BACKGROUND1. Field of the Invention[0001]
The present invention relates to managing errors in communications between functional units in a system. More specifically, the present invention relates to an apparatus and a method for managing errors on a point-to-point interconnect within a system.[0002]
2. Related Art[0003]
It is essential for the various functional units of a computing system to communicate with each other in order for the computing system to perform its assigned tasks. Traditionally, these functional units, which include the central processing unit, memory, I/O devices, and the like, are coupled together by a bus structure. When a first functional unit needs to communicate with a second functional unit, the first functional unit typically requests access to the bus from a bus master. The bus master then grants the first functional unit exclusive access to the bus for a bus transaction. During the transaction, the bus is not available to the other functional units.[0004]
The bus approach was acceptable for older, slower computing systems. However, modem computing systems operate at much higher clock frequencies. These higher clock frequencies cause the bus structure to become a bottleneck for data transactions.[0005]
In an effort to alleviate this bottleneck, designers have implemented point-to-point interconnects among the functional units within a computing system. These point-to-point interconnects couple the source of a data transaction with the destination of the data transaction.[0006]
Even though the point-to-point interconnects alleviate the bottleneck associated with a bus structure, it can be challenging to preserve the transaction ordering. While maintaining the transaction ordering is trivial when no errors are present, transactions with errors have to be handled with care to preserve ordering semantics of transactions.[0007]
One approach to handling transactions with errors is to have the destination of the transaction respond to each transaction with an acknowledge message or a negative acknowledge message, depending upon the state of the received transaction. If the destination responds with a negative acknowledgement message, the transmission is retried.[0008]
While this method is able to preserve the order of the transactions, this method severely limits throughput on the point-to-point interconnect because the source must wait for the acknowledgement before starting another transaction. If the source initiates other transactions prior to receiving the acknowledgement, determining which transactions fail is difficult. In addition, resending a transaction could cause the transactions to be executed out of order at the destination.[0009]
What is needed is an apparatus and a method that allows a point-to-point interconnect to be used efficiently, while correcting transmission errors and maintaining the transaction-ordering model.[0010]
SUMMARYOne embodiment of the present invention provides a system for facilitating error management on a point-to-point interconnect within a system. The system includes the point-to-point interconnect, a source of data transactions coupled to the point-to-point interconnect, and a destination of data transactions coupled to the point-to-point interconnect. A transmitting mechanism at the source transmits data transactions to the destination across the point-to-point interconnect. A receiving mechanism at the destination receives these data transactions from the point-to-point interconnect. The apparatus also includes a synchronizing mechanism that is configured to synchronize the source and destination. A local buffer at the source stores a copy of each data transaction that is transmitted from the source. A detecting mechanism at the destination is used to detect failed data transactions using any method useful for detecting failed data transactions, for example, parity, cyclic redundancy code, error correcting code, and the like.[0011]
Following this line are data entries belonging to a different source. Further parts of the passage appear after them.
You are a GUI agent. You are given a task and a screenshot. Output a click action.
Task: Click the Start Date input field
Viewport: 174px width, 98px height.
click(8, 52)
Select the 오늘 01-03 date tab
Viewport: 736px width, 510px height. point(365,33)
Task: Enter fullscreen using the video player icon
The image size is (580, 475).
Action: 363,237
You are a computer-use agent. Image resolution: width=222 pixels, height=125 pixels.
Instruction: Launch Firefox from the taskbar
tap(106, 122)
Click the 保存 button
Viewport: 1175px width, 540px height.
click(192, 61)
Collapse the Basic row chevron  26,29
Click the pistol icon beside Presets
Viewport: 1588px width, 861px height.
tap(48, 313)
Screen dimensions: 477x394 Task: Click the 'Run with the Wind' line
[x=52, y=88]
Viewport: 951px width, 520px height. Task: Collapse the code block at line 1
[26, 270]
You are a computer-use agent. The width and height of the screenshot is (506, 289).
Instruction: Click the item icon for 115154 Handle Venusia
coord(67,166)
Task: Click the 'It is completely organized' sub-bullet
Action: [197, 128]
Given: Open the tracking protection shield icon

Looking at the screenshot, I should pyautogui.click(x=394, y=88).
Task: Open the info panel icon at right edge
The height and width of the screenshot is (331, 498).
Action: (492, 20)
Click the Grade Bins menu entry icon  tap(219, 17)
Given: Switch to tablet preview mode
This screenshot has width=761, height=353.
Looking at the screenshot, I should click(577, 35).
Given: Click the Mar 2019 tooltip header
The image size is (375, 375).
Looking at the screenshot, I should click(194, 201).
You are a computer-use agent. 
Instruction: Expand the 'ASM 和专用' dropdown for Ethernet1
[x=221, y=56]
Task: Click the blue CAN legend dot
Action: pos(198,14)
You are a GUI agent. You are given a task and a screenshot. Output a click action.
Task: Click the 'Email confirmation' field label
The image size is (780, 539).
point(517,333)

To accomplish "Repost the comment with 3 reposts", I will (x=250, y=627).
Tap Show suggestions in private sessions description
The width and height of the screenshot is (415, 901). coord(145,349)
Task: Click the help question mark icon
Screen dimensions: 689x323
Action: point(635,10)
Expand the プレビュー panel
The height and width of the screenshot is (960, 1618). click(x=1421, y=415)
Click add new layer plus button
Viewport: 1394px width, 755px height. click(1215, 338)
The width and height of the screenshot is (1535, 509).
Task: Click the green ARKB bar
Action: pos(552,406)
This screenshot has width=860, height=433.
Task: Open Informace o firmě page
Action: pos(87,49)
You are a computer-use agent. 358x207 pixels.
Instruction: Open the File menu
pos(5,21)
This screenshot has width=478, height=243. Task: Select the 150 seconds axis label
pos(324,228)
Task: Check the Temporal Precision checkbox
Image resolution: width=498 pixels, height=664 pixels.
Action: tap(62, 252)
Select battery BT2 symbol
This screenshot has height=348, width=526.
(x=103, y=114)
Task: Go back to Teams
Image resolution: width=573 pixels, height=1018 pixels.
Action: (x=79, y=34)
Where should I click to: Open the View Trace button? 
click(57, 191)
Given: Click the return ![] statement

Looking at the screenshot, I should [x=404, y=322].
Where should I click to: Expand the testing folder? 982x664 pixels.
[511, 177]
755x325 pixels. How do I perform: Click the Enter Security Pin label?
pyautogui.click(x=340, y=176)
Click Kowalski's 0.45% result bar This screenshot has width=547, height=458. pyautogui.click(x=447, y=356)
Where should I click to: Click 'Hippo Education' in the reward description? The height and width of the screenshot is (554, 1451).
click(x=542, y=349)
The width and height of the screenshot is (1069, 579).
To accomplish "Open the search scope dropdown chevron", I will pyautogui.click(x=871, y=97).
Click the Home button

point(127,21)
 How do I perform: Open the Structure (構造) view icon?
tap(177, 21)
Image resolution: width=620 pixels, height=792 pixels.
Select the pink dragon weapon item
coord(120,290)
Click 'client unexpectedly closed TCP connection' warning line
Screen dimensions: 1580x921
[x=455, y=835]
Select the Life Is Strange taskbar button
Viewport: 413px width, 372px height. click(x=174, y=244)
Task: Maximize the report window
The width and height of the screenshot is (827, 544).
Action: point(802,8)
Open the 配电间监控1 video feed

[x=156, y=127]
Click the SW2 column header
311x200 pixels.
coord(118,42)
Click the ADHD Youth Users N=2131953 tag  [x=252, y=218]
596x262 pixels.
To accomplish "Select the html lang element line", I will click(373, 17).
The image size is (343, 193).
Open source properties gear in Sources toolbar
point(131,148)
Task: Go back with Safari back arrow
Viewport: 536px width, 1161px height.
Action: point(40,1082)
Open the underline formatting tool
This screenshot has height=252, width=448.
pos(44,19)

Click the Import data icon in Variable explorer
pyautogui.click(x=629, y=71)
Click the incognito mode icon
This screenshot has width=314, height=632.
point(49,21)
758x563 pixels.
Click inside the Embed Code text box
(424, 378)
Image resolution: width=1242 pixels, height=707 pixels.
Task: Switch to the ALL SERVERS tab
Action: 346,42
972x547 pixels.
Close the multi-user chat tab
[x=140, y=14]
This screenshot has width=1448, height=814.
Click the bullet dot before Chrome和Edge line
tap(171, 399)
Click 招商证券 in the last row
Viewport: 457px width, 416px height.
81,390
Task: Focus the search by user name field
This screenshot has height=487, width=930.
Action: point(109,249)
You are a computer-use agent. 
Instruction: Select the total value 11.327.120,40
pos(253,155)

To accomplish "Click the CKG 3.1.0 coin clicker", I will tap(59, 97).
In one embodiment of the present invention, the apparatus includes a transmit sequence number counter at the source, and a receive sequence number counter at the destination. The synchronizing mechanism sets the transmit sequence number counter and the receive sequence number counter to identical values.[0012]
In one embodiment of the present invention, the apparatus assigns a transmit sequence number from the transmit sequence number counter to each data transaction stored in the local buffer.[0013]
In one embodiment of the present invention, the apparatus assigns a receive sequence number from the receive sequence number counter to each data transaction received at the destination.[0014]
In one embodiment of the present invention, the apparatus includes a negative acknowledgement generating mechanism. This negative acknowledgement generating mechanism generates a negative acknowledgement when the detecting mechanism at the destination detects a failed data transaction. The negative acknowledgement includes the receive sequence number associated with the failed data transaction.[0015]
In one embodiment of the present invention, the destination sends the negative acknowledgement to the source.[0016]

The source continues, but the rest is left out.